Top of Input

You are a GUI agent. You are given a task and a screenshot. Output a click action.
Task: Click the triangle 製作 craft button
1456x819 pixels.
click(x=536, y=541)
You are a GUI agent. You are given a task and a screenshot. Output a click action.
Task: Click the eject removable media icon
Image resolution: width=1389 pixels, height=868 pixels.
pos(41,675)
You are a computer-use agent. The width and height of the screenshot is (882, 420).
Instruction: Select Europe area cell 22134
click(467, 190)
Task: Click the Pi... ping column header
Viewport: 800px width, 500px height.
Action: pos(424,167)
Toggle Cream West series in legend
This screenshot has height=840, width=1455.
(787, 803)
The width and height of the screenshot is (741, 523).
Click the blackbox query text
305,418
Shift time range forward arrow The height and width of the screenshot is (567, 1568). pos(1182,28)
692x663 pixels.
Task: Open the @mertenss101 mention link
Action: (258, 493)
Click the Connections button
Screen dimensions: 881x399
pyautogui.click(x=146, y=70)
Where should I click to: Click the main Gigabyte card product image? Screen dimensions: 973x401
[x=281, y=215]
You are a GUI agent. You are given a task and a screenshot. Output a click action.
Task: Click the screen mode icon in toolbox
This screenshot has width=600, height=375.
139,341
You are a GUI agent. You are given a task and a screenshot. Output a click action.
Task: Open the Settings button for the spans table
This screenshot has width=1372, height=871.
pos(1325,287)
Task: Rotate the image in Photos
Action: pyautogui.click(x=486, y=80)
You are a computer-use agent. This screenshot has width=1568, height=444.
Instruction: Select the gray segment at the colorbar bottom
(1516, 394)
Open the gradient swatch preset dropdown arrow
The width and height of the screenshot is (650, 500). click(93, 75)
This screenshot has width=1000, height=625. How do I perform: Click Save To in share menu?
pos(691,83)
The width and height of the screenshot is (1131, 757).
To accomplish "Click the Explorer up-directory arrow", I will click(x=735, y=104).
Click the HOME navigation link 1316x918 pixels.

Bottom of Input

Extract exactly the leading lines of the data, stopping at and including the line with "Task: Click the eject removable media icon".

### Exercise solution
You are a GUI agent. You are given a task and a screenshot. Output a click action.
Task: Click the triangle 製作 craft button
1456x819 pixels.
click(x=536, y=541)
You are a GUI agent. You are given a task and a screenshot. Output a click action.
Task: Click the eject removable media icon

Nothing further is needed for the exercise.